Harvesting wheat in the snow

Harvesting wheat in North Dakota – 10 Oct 2018

How’s that global warming thing working for you, guys?

Thanks to Bill Sellers for this photo

Sent to me by a (friend) lady wheat farmer in Spiritwood Lake, North Dakota yesterday, says Bill.

 


19 thoughts on “Harvesting wheat in the snow

  1. This is no laughing matter. I was going to joke “Get me Frosties for my breakfast not Shredded Wheat LOL” but I am not sure the machines can work properly when snow clogs every part of the harvester.
    Watch this space.

    • well they wont have header fires trying to look on the bright side.
      not that really IS a bright side farming in that;-( poor devils.
      the cost to dry the grain will eat most of the pittance theyll get i would think.

  2. It’s not just the Plains and grain belt of Canada—all the heavy rain across Wisconsin also has destroyed much of the crop (corn, soya) this year. What hasn’t been drowned due to flooding remains standing in mud which cannot be traversed by harvesting equipment, and what else remains is prone to rot or mildew.

    My best friend lives in Madison and has said what looked to be a record harvest has turned into a mess.
    https://www.jsonline.com/story/money/business/2018/10/10/rain-muddy-fields-delaying-fall-harvest-wisconsin-farmers/1578880002/

    More photos and comments directly from the farmers themselves not only in Wisconsin but around the Midwest here:
    https://www.agweb.com/agweb-crop-comments/

    • This site has been warning of sudden onset of winter during GSMs for several years, before the cereal crops have been harvested, start by look at historical records for spring planting and harvest dates during Dalton the last Grand Solar Minimum 1790 to 1820. To put it into context the Imperial French Army was destroyed by an early start to winter in 1812 on the retreat to Poland.
      https://en.wikipedia.org/wiki/French_invasion_of_Russia
      Then look at the effects of Oort, Wolf, Spoorer, Maunder, Dalton, and to a lesser extent the tepid Gleissberg Period 1870 to 1940, for solar induced cooling on agriculture during a non-mechanised period of human development. If giant Hydrocarbon powered machines can’t be used on the land because of very wet conditions the food will rot in place or not be planted in time during the late or wet start to spring.

      • JimBob:
        The promoters of AGW claim that average annual global temperature (however that is determined) has risen by approximately 1 degree C since the start of the Industrial Revolution. Isn’t that industrialization start date pretty much in line with the period you are discussing? That being the case, a temperature rise of 1 degree following a Grand Solar Minimum would seem to be nothing outside of the norm.

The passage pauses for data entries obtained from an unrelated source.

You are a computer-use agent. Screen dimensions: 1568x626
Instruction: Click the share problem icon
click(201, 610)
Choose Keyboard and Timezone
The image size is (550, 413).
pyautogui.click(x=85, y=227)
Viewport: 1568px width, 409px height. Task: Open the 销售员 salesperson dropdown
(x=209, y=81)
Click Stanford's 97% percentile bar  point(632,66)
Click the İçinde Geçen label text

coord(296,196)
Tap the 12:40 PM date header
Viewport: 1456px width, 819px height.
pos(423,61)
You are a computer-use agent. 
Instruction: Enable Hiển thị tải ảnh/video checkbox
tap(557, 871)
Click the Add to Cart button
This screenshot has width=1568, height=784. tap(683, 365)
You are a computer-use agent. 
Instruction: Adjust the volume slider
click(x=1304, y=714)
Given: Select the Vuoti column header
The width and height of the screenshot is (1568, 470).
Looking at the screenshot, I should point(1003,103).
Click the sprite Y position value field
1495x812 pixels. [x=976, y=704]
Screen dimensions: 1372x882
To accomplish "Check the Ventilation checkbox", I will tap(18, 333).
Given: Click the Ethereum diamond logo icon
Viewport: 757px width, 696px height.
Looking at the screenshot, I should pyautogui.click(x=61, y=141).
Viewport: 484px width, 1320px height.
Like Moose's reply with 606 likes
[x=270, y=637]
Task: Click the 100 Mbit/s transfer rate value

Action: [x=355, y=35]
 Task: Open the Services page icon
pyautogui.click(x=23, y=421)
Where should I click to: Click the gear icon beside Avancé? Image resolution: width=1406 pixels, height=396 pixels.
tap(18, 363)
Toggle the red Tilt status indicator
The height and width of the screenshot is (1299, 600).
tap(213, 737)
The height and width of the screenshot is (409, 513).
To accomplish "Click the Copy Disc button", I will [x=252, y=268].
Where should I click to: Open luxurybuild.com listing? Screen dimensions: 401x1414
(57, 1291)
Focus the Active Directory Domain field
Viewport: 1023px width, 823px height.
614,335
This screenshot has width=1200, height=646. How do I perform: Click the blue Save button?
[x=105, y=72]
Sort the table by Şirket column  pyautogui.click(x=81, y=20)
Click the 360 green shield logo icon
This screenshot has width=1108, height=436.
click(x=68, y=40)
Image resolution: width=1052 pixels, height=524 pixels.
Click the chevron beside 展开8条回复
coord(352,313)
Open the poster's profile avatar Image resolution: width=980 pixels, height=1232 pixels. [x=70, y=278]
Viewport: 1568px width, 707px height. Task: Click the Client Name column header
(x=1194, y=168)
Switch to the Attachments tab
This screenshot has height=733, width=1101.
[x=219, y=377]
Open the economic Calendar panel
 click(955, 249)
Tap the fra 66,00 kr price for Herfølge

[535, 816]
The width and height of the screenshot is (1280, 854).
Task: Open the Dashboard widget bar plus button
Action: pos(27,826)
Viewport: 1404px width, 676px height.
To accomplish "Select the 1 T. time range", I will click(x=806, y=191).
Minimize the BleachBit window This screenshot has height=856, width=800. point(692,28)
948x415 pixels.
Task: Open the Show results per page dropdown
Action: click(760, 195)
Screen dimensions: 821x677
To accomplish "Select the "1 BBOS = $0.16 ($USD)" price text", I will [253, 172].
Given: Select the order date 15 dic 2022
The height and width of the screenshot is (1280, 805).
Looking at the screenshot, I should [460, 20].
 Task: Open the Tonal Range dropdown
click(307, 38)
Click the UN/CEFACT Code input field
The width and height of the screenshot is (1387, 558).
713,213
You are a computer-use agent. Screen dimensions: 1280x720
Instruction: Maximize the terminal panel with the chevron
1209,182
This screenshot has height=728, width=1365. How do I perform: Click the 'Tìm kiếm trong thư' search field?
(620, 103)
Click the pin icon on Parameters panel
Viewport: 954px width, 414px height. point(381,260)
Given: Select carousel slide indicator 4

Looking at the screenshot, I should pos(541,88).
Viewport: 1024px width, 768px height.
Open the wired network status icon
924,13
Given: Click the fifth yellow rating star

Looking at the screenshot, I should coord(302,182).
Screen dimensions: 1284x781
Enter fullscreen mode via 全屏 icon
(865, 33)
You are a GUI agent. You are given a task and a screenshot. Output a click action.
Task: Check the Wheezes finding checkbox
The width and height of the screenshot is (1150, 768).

        This simple fact never seems to come up in the apocalyptic climate narrative that dominates the news cycle.

    • Totally agree. Just bought another ten jars I can seal and remove enough the oxygen from to preserve for years. The tech is simple and cheap. I urge you to prep. If it doesn’t happen you can always eat it.

  3. We (North Dakota) have had a slow steady drizzle or rain for the last several weeks so there are many sections (640 acres) of crops that were too wet to harvest and are still in the field. Those crops may never get harvested even if the precipitation stops.

  4. I assume those combines are stopped in their tracks. Sieves would be plugged with snow and ice in short order, and all of the grain would flow out the back.

  5. Corn can be harvested with some snow on it provided the temperature stays below 20F.Wheat or soybeans smashed flat on the ground ,their only hope is warm dry weather and then it will still be difficult going.

    • It can, but yield is reduces massively and income per ton as well because of the higher cost of preserving the now wet grain.

      Add that the maintenance cost of the equipment also goes up in weather like that, and the farmer is slammed with a triple whammy of increased cost, reduced yield, AND reduced income per ton of that yield.

  6. I don’t mean to sound mean to the workers who are doing the difficult task of harvesting wheat in the snow,
    But that caption, ‘How’s that global warming thing working for you, guys?’ goes so well with that photo.